構造が単純で安価であるため、かつては住宅の居室照明や工場のベースライト、キッチン手元灯など幅広い用途で普及していた。しかし、スイッチを入れてから点灯するまでに数秒のタイムラグがあり、点灯直前に数回点滅(チカチカ)するという特性がある。即応性が求められる場所や、頻繁に点滅を繰り返すトイレやセンサー照明には不向きであり、後に開発されたラピッドスタート形(FLR)やインバーター形(Hf)にその座を譲った。
点灯管の役割と種類
FL方式の核心部品である点灯管(グローランプ)は、バイメタル電極をガラス管に封入した放電管である。スイッチをオンにすると、まず点灯管内で放電が始まり、その熱でバイメタルが湾曲して接点が閉じる。これにより蛍光灯のフィラメントに予熱電流が流れ、数秒後にバイメタルが冷えて接点が開く瞬間に、安定器(チョークコイル)から高電圧(キック電圧)が発生し、蛍光灯が点灯する仕組みである。
点灯管には、ねじ込み式の「E形(FE-1Eなど)」と、差し込み式の「P形(FG-4Pなど)」があり、適合するワット数によって使い分ける。また、バイメタル式に代わり、電子回路を用いて一瞬で点灯させる「電子点灯管」も販売されており、これに交換することでFL特有の点灯遅延や点滅を解消し、ランプ寿命を延ばすことができる。
LED化と安定器の処置
現在、FL蛍光灯器具の新規製造は終了しており、既存器具のLED化が進んでいる。FL方式の器具をLED化する場合、最も簡易な方法は「工事不要」を謳うLEDランプを装着することだが、これには注意が必要である。
グローランプを取り外すだけで点灯するLEDランプも存在するが、これらは既設の古い安定器を経由して給電されるため、安定器がさらに劣化して発煙・発火するリスクが残る。また、安定器自身の消費電力も無駄となる。
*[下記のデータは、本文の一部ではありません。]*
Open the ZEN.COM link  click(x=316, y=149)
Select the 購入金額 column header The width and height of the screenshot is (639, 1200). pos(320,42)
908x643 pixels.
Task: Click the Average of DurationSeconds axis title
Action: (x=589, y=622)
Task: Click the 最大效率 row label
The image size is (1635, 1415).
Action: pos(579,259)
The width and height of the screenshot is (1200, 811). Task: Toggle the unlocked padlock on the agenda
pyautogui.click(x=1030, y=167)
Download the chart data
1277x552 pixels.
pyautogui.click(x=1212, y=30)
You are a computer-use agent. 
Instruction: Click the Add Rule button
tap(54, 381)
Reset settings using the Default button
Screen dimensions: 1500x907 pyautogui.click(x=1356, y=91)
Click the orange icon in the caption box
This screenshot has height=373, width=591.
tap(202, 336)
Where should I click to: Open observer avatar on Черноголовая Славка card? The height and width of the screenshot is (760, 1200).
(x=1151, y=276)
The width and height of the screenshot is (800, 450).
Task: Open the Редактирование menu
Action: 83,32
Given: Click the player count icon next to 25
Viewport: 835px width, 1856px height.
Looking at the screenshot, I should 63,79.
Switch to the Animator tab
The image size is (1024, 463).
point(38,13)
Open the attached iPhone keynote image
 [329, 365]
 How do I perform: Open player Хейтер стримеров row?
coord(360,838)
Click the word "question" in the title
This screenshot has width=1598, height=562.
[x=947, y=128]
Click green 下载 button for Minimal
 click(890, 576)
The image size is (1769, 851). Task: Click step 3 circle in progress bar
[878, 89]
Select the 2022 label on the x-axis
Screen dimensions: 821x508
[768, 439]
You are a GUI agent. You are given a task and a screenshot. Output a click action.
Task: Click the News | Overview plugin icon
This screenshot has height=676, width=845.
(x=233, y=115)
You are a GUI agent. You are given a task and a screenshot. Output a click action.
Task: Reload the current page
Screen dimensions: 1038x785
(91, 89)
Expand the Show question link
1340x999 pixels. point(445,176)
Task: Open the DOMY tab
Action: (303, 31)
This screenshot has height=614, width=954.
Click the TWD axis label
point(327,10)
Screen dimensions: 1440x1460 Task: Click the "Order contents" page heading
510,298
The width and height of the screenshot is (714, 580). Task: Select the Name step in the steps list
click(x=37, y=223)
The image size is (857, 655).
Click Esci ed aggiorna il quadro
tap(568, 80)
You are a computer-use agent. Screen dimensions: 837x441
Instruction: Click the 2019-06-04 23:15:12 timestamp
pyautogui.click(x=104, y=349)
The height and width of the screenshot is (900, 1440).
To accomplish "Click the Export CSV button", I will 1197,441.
したがって、恒久的な対策としては、器具内部の安定器を切り離し、AC電源をLEDランプのソケットに直結する「バイパス工事(片側給電または両側給電)」を行うか、器具本体ごとLEDベースライトに交換することが推奨される。特に製造から15年以上経過したFL器具は、絶縁劣化による事故防止の観点から、バイパス工事よりも器具交換を選択するのが望ましい。